[BEGIN Input]

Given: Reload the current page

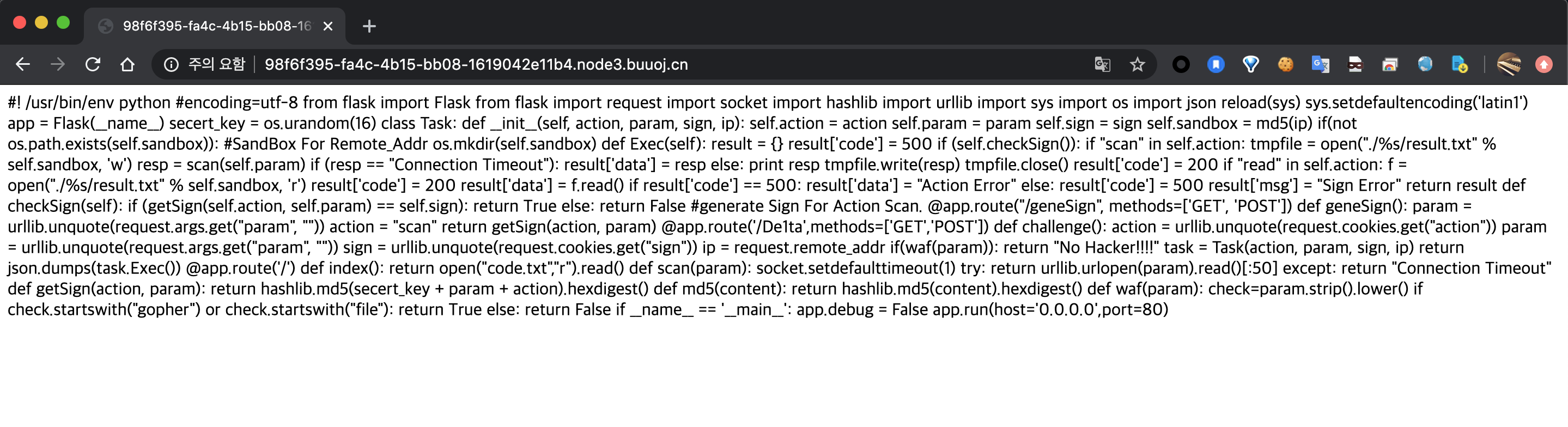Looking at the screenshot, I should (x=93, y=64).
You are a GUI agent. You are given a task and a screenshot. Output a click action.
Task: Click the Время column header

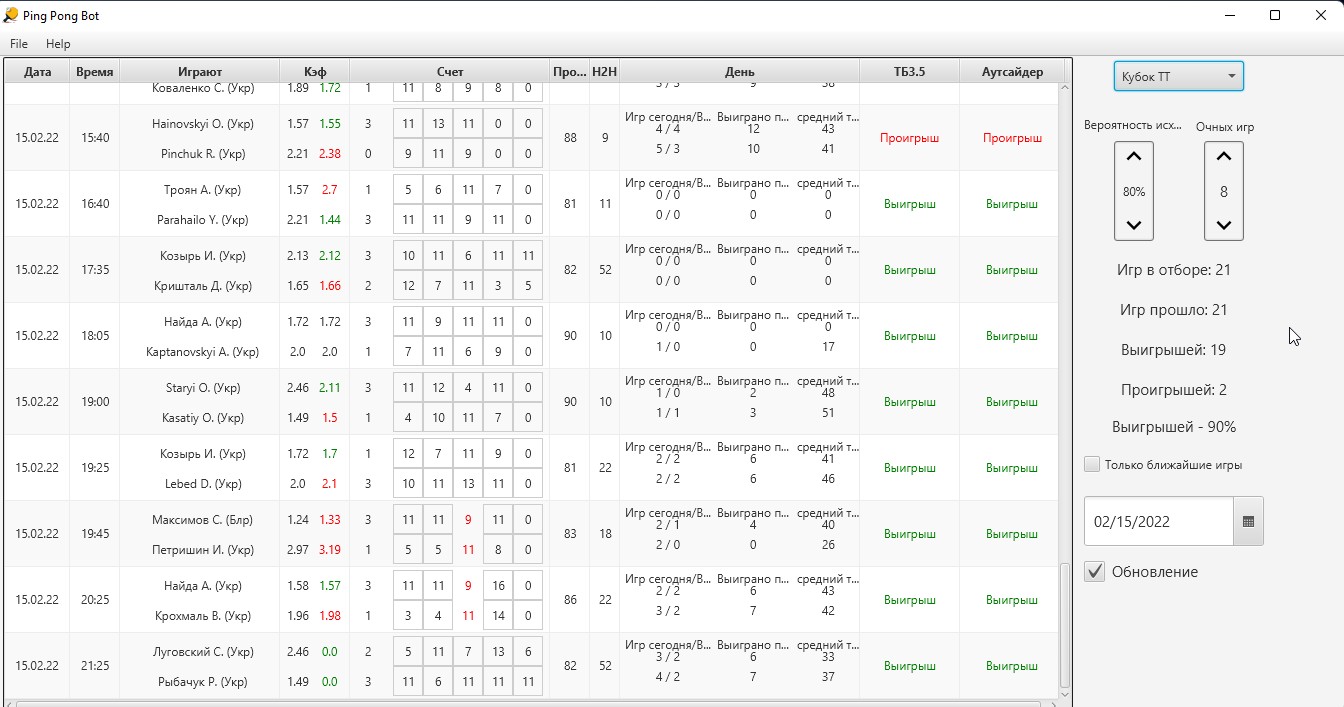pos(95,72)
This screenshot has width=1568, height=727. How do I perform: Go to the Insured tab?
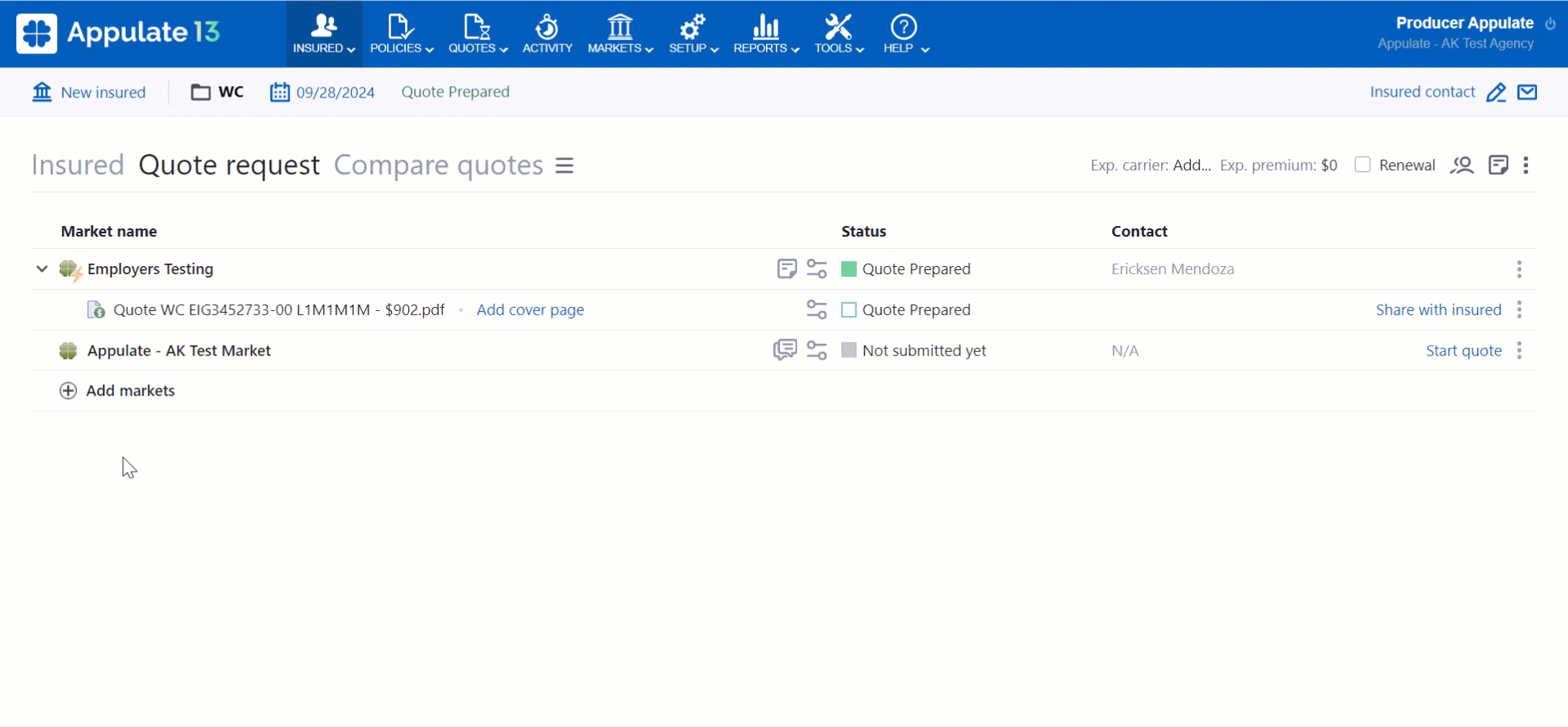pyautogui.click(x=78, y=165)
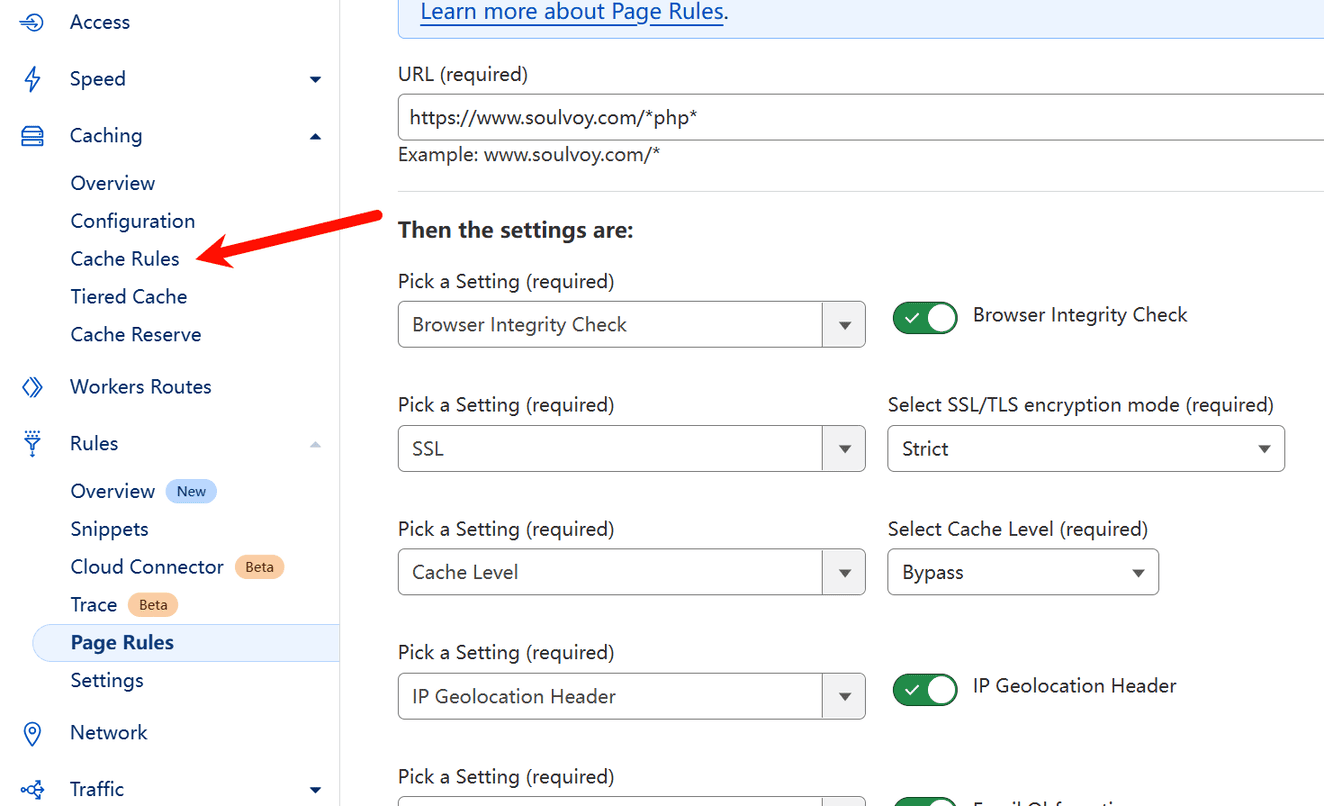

[END Input]

» Brief
Turn the lines of all the items above into a numbered list, skipping any blank lines and leaving out the pictures.

» Finished exercise
1. Given: Reload the current page
2. Looking at the screenshot, I should (x=93, y=64).
3. You are a GUI agent. You are given a task and a screenshot. Output a click action.
4. Task: Click the Время column header
5. pos(95,72)
6. This screenshot has width=1568, height=727. How do I perform: Go to the Insured tab?
7. pyautogui.click(x=78, y=165)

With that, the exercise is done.